Main parameters to run this test case are:
Thermodynamic variables do not vary in space (0D benchmark) allowing temporal convergence study without any effect of spatial error (linear velocity).
Next tables presents the temporal convergence study. Temporal second-order is achieved for pressure, density and temperature, for both \(L^2\) and \(L^∞\) norms. We do not present velocity errors in the table because, whatever the time step, the exact velocity is reached as expected with errors close to the resolution tolerance of linear systems ( \(10^{−14}\)). As the problem is 1D for velocity and 0D for the other variables, conclusions do not change whatever be the mesh size form \(8^2\) to \(128^2\). Let us note the significant variations in pressure, temperature and density, final values at time \(t_f = 0.1\) being \(3.0955 \ 10^5 Pa\), \(4.4755 \ 10^2 K\) and \(3.1988 kg m^{−3}\) , respectively.
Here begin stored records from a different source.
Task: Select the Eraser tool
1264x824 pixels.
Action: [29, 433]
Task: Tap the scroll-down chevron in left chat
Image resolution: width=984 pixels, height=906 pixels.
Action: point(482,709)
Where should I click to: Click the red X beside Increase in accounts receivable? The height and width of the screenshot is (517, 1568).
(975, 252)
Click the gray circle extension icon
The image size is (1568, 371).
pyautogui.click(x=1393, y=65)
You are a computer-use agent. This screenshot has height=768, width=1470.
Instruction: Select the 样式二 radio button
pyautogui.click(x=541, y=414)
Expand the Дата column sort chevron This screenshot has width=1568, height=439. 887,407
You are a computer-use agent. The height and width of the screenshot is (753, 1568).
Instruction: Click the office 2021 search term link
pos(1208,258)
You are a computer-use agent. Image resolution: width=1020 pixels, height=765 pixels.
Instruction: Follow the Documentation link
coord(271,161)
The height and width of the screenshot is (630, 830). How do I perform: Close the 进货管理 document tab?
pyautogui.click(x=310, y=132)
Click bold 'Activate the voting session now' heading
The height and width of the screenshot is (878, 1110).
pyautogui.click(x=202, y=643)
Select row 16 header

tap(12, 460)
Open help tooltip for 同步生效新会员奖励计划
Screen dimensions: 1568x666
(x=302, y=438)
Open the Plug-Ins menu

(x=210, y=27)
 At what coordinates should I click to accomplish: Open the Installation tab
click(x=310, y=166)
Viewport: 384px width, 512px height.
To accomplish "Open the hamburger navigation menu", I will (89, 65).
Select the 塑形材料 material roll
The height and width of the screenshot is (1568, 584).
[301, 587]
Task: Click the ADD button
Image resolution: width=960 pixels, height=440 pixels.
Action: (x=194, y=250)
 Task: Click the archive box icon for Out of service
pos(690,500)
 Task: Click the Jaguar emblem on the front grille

Time step | Pressure L2 error | order | Pressure Linf error | order | Temperature L2 error | order |
---|---|---|---|---|---|---|
0.0004 | 0.01351693784151908 | n/a | 13.517042881052475 | n/a | 3.278375847497818e-07 | n/a |
0.0002 | 0.0033885007766308113 | 1.996 | 3.3886060768272728 | 1.996 | 8.156741641003722e-08 | 2.007 |
0.0001 | 0.000848174188023622 | 1.998 | 0.8482795509626158 | 1.998 | 2.037476099246218e-08 | 2.001 |
5e-05 | 0.00021199861205905388 | 2.000 | 0.2121039865887724 | 2.000 | 5.1439637408884406e-09 | 1.986 |
2.5e-05 | 5.283601462849286e-05 | 2.004 | 0.05294137715827674 | 2.002 | 1.338633454943237e-09 | 1.942 |
1.25e-05 | 1.3037906474873095e-05 | 2.019 | 0.01314320438541472 | 2.010 | 3.8594624988864556e-10 | 1.794 |
Time step | Temperature Linf error | order | Density L2 error | order | Density Linf error | order |
---|---|---|---|---|---|---|
0.0004 | 0.00032784388133677567 | n/a | 1.0757753336199626e-07 | n/a | 0.0001075783961352883 | n/a |
0.0002 | 8.157376123563154e-05 | 2.007 | 2.6963738022719424e-08 | 1.996 | 2.6964603172974222e-05 | 1.996 |
0.0001 | 2.0381128308599727e-05 | 2.001 | 6.748980049455423e-09 | 1.998 | 6.749845851139469e-06 | 1.998 |
5e-05 | 5.150320077973447e-06 | 1.984 | 1.6872545700708185e-09 | 2.000 | 1.6881203896979002e-06 | 1.999 |
2.5e-05 | 1.344979636996868e-06 | 1.937 | 4.2091591293747036e-10 | 2.003 | 4.2178158432548685e-07 | 2.001 |
1.25e-05 | 3.9236527982211555e-07 | 1.777 | 1.0426344723932049e-10 | 2.013 | 1.0512918713345698e-07 | 2.004 |
[1] J.-P. Caltagirone. An alternative model of euler equations based on conservation of acceleration. Submited to Journal of Computational Physics, 2024.
[2] J. Jansen, S. Glockner, D. Sharma, A. Erriguible, Incremental pressure correction method for subsonic compressible flows, Submited to Journal of Computational Physics, 2024.